A Stranger Like Me
What it fights for:
Trust
What sets it apart:
A Stranger Like Me is a blog about "The strangers in our home and the stories that go with them." A Stranger Like Me fights for trust by building on the assumption that strangers are good, not scary. And so we've opened our home to them through Airbnb. And when we're given permission by our guests, we even get to share the beauty of so many of these strangers through our blog, A Stranger Like Me.
Here is the beautiful thing that has been happening through it... We've been peeling back the layers and rediscovering the beauty behind strangers and their stories.

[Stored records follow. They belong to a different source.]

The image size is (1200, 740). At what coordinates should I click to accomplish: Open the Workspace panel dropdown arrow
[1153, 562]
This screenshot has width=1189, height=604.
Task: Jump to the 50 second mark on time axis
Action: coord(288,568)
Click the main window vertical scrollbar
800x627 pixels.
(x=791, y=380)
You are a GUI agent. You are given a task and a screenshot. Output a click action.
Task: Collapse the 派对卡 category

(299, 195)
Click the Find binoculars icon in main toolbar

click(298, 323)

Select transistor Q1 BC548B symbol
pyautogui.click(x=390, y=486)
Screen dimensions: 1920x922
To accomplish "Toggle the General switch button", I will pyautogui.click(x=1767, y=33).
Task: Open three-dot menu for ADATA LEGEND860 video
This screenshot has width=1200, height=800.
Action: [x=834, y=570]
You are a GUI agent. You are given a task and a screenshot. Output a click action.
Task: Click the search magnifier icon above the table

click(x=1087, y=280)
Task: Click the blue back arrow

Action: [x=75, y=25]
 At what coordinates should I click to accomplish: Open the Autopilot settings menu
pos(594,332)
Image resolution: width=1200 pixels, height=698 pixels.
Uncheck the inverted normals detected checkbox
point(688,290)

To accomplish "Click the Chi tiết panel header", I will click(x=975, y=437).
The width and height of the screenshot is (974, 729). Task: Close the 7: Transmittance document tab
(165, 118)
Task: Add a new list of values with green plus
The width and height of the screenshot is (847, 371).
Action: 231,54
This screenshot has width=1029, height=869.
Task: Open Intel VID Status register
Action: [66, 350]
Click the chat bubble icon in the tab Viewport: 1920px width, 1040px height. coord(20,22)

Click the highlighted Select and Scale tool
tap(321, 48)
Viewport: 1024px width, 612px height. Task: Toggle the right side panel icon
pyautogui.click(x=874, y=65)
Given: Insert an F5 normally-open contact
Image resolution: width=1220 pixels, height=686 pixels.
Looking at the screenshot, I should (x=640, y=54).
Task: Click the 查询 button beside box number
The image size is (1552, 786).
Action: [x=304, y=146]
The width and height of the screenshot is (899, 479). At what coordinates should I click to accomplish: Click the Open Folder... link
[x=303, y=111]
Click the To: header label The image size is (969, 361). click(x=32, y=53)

The blog builds on a guestbook where all of our guests (usually from Airbnb) who stay in our home, this collection of "strangers" all share a glimpse of their story and what makes their heart beat. Sometimes they leave one sentence and other times they leave 3 pages. It's through our guestbooks and the strangers who have become friends that we've been reminded that people are worth trusting and celebrating.
We're using a Stranger Like Me as a simple creative project that looks to celebrate the humanness of strangers and pushing back, just a little bit, against the warnings of stranger danger.
How it started:
Believe it or not, A Stranger Like Me actually started as a joke.
Here's Mitch telling how it began:
My wife, Steph, was in Greece for 10 days over the Christmas of 2016 serving in the refugee camps... And knowing that I would be bored out of my mind while she was gone, I decided to put a room in our house on Airbnb. And it was my first few experiences, combined with the initial conversations with people that spurred the idea onward.
Being a 25 year old, I was obviously going to document it via social media. What else would you expect? And as people learned what I was going to do, here were the comments I got over and over:
"What if they steal from you?"
"Won't that be awkward?"
and my favorite...
"They could be serial killers!"... and so it goes.
Many of us millennials grew up in a generation surrounded by the warnings of "Stranger Danger"... Largely because we had parents that loved us. How lucky are we?
But fast forward to 2017, and combine the lessons of stranger danger with the fear-mongering of the media today... And here we are. In a world where we've decided that strangers can't be trusted. A world where the stranger is the other.
Which in my opinion (because that's what the internet needs more of), is actually really sad.
The very first Airbnb guest I had was an incredible man named Abdul from Tajikistan. A man who if I listened to the media... couldn't be trusted. And I'll be honest, I was a bit nervous.
But here's what I learned within the first 2 nights with Ahmed. He was just like me. I mean sure... My full-time job is pastoring at a Christian church, and he's a devout practicing Muslim. But all it took was 45 minutes over a few (ok, so it was like 6) slices of Afghani pizza in Northeast Minneapolis one night for the two of us to become friends. It was through sharing my home with him that I learned he wasn't the person I was told to fear he would be, but instead was a hard-working man working on his civil engineering degree to go back home to his country where his wife and family lived in order to help his people grow and move forward as a nation.
And so here we are, over 100 guests later. And all we're trying to do with it, is broadcast these little snapshots of the strangers' lives who come through our home with the internet. Hoping that the rest of the world will see, just like I did, that there is always a stranger out there. A stranger like me.